Right now, most of the teams I’m working with are trying to examine their community needs—school supplies or technology access for the kids at home; food scarcity has come up a few times. Students are talking to friends and finding out that they don’t have lunch at home or a way to get it. Some teams are looking at homeless populations to see how they are staying safe during COVID.
We are still in the early part of their projects, but they are really starting to dive into examining the needs in their community.
Not everyone has access to FIRST in their schools, especially right now. What sort of STEM resources are available for use at home?
That’s what I would tell parents: Become curious with your kids.
There are tons of resources, but one of the sites that I’m driving friends and family to is FIRST At Home. When COVID hit, our education team immediately knew we had to get these resources out there. We have lessons that can be facilitated by parents with household items, which was an important factor in the design. We put other links in the lessons and on the site for resources from places like the National Science Foundation, Carnegie Mellon, some of our teams and even some YouTube channels.
Do you have any advice for overwhelmed parents who want to incorporate STEM into their children’s lives without adding more pressure?

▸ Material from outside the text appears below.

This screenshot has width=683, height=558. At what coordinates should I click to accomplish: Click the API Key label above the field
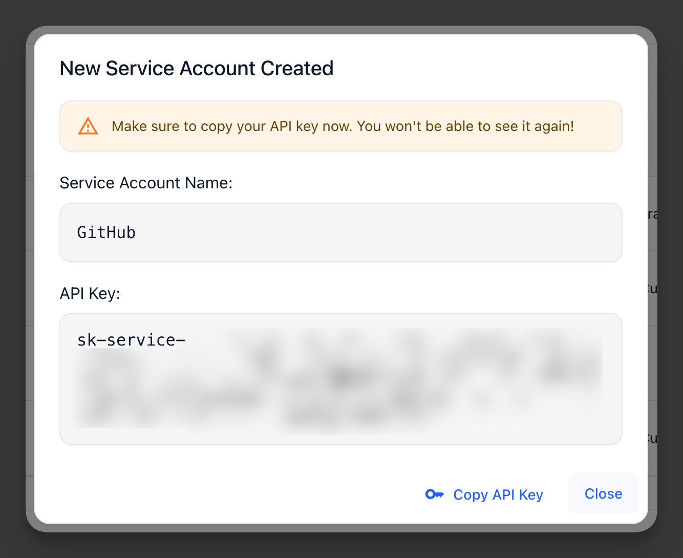(90, 293)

Try to look at your world through the eyes of a 2- or 3-year-old. Be curious instead of pressured when faced with something you don’t know. Take cooking, for example. There are so many things you can learn by cooking a pie that are STEM-related, from fractions to logic to sequencing.
Think about it from the perspective of a young child and find the magic in the world again. The reality is, you can meet the needs of your kids by just getting on the ground with them and looking at what they’re examining, helping them answer their questions and inspiring them to be curious.
That’s what I would tell parents: Become curious with your kids.
Keep Curiosity Alive at Home and in Class
More from FIRST
FIRST was founded more than three decades ago to inspire young people to become science and technology leaders and innovators, ready to solve the world’s greatest challenges—under the idea that when inspiration happens, education follows. Today, their suite of inclusive PreK-12 programs continue helping educators and parents ignite curiosity in their students and further develop the skills and confidence they need to build a better future.
All kids need equitable access to opportunity, relevant mentorship and engagement to build a foundation for a bright future in an ever-changing world. Just as their robotics teams have been innovating to help their communities during this challenging time, the team behind FIRST programs has been innovating to keep STEM inspiration and learning alive for all young people, including the development of free activities for at-home learning and adapted programs that can be carried out across learning environments.